### Exercise aim:
Transcribe every entry exactly, leaving out any pictures.
---- Given records
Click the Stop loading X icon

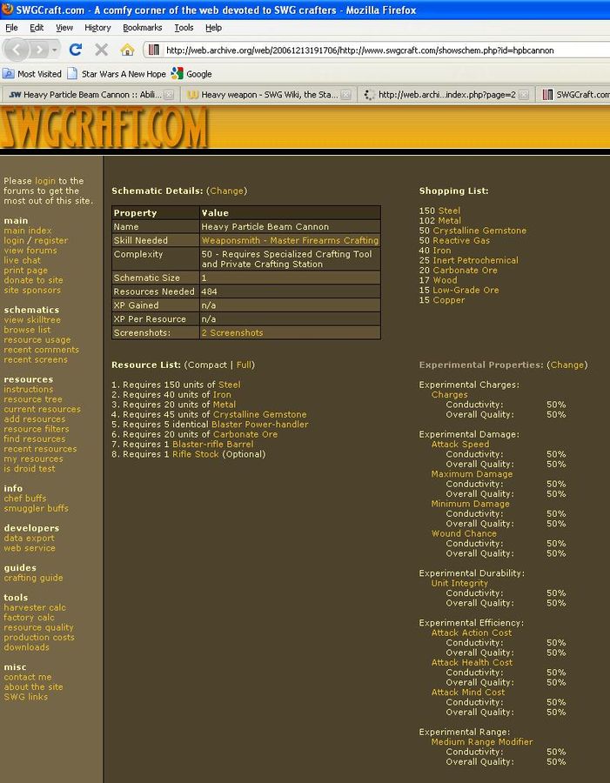[101, 50]
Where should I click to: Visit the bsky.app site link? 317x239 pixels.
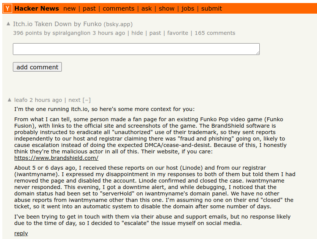118,24
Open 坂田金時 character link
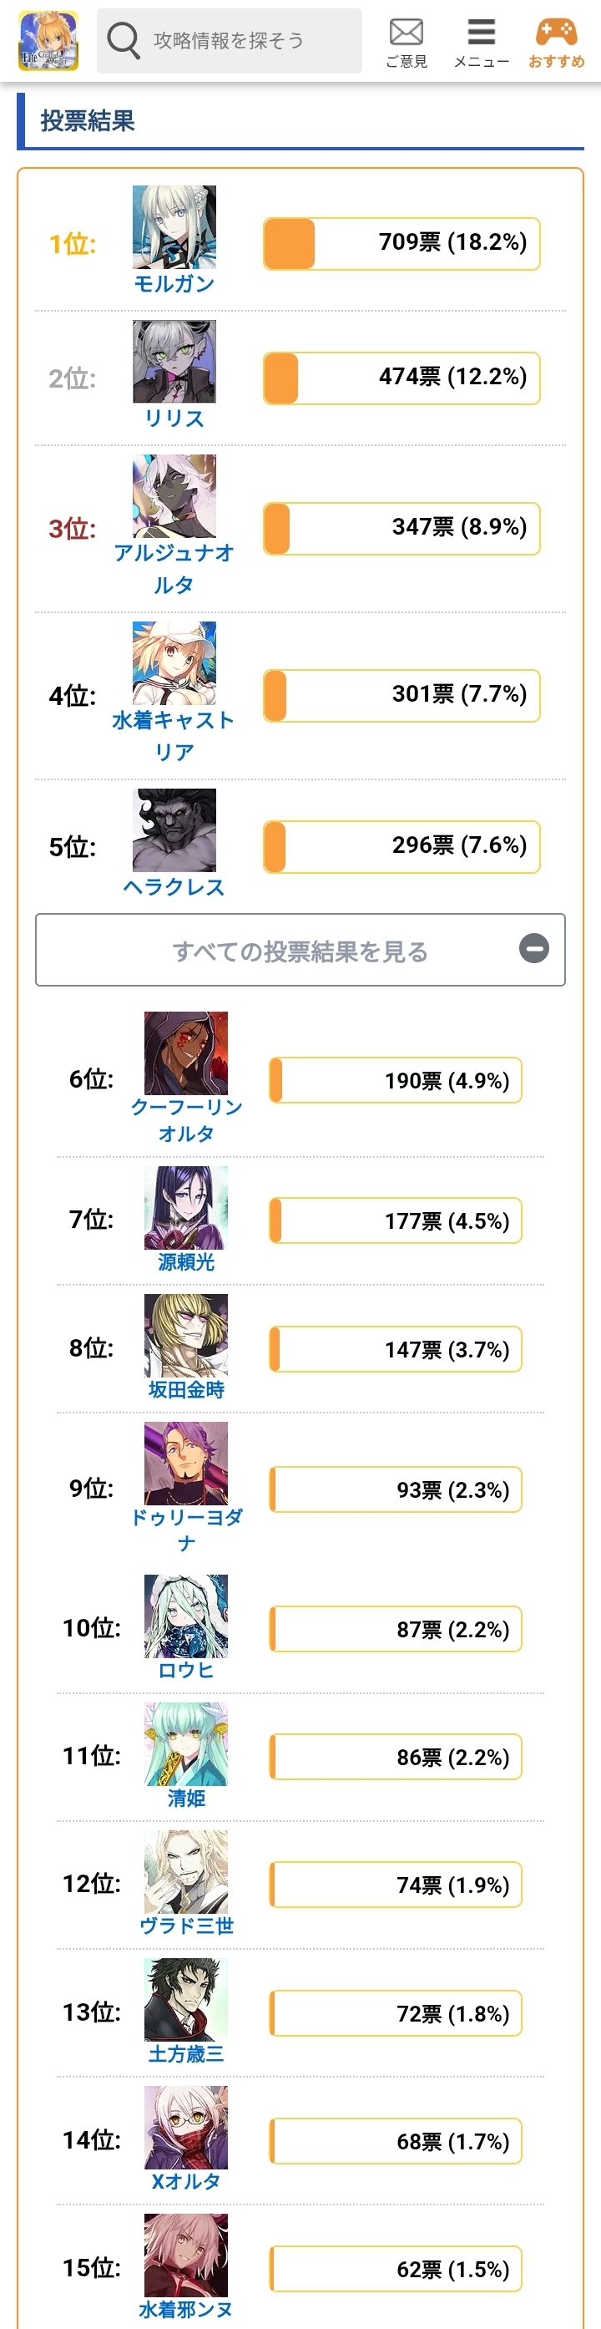 click(186, 1390)
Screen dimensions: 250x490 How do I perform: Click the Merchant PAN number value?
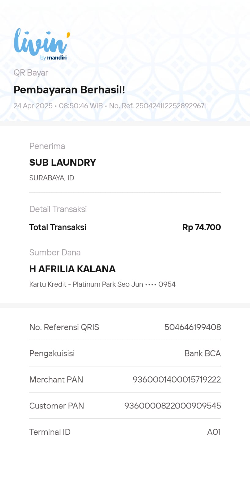coord(177,379)
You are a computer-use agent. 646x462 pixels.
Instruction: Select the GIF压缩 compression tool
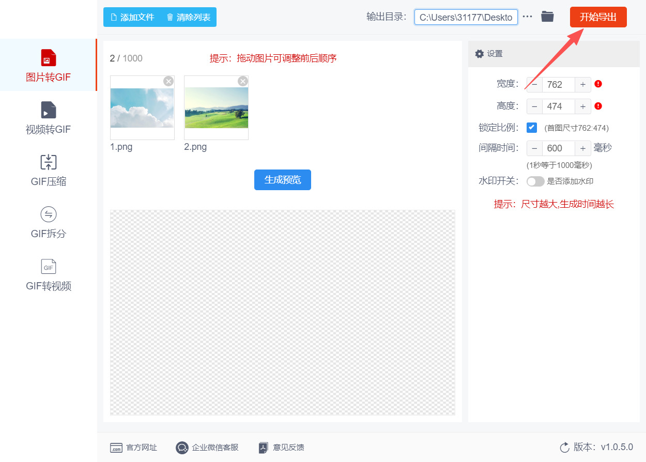(48, 171)
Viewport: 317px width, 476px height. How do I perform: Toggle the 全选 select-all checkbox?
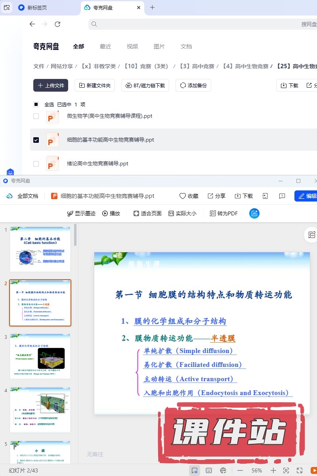36,104
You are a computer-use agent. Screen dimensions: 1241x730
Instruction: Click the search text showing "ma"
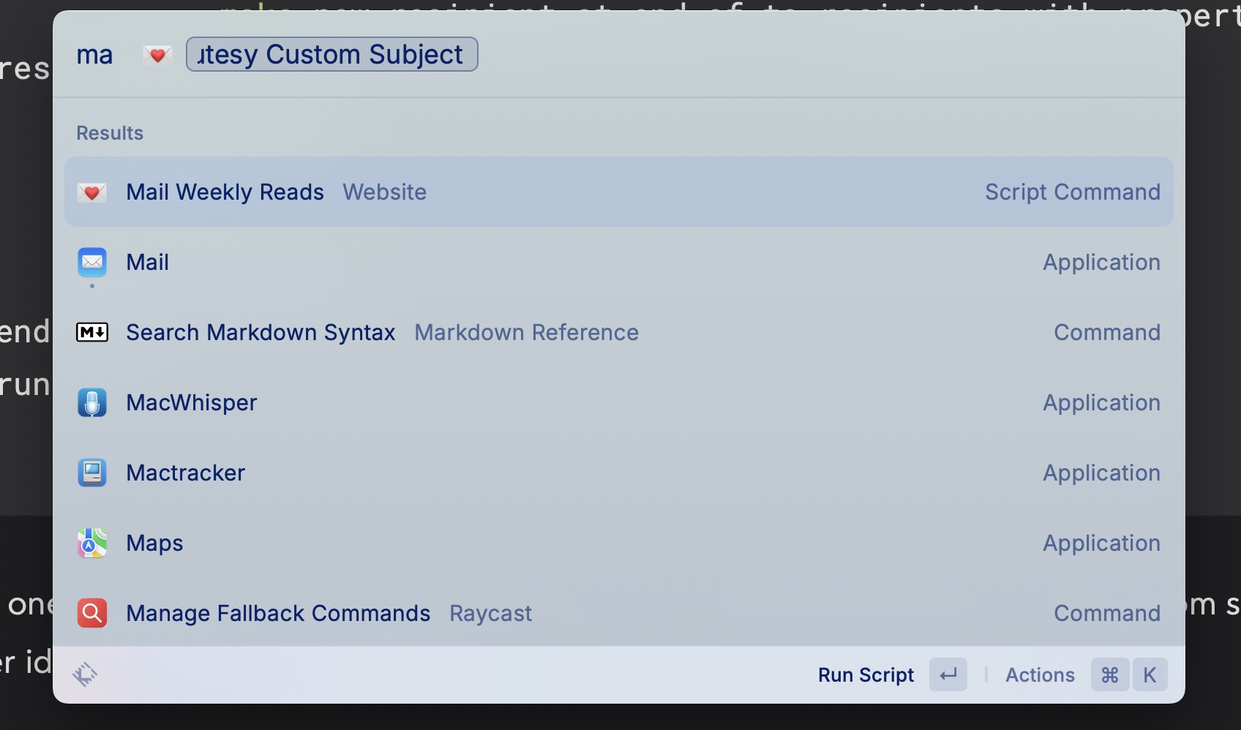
--------
### Written response:
Click the Stop loading X icon

[101, 50]
Where should I click to: Visit the bsky.app site link? 317x239 pixels.
118,24
Open 坂田金時 character link
 click(186, 1390)
Screen dimensions: 250x490 How do I perform: Click the Merchant PAN number value?
coord(177,379)
You are a computer-use agent. 646x462 pixels.
Instruction: Select the GIF压缩 compression tool
(48, 171)
Viewport: 317px width, 476px height. How do I perform: Toggle the 全选 select-all checkbox?
36,104
You are a computer-use agent. Screen dimensions: 1241x730
Instruction: Click the search text showing "ma"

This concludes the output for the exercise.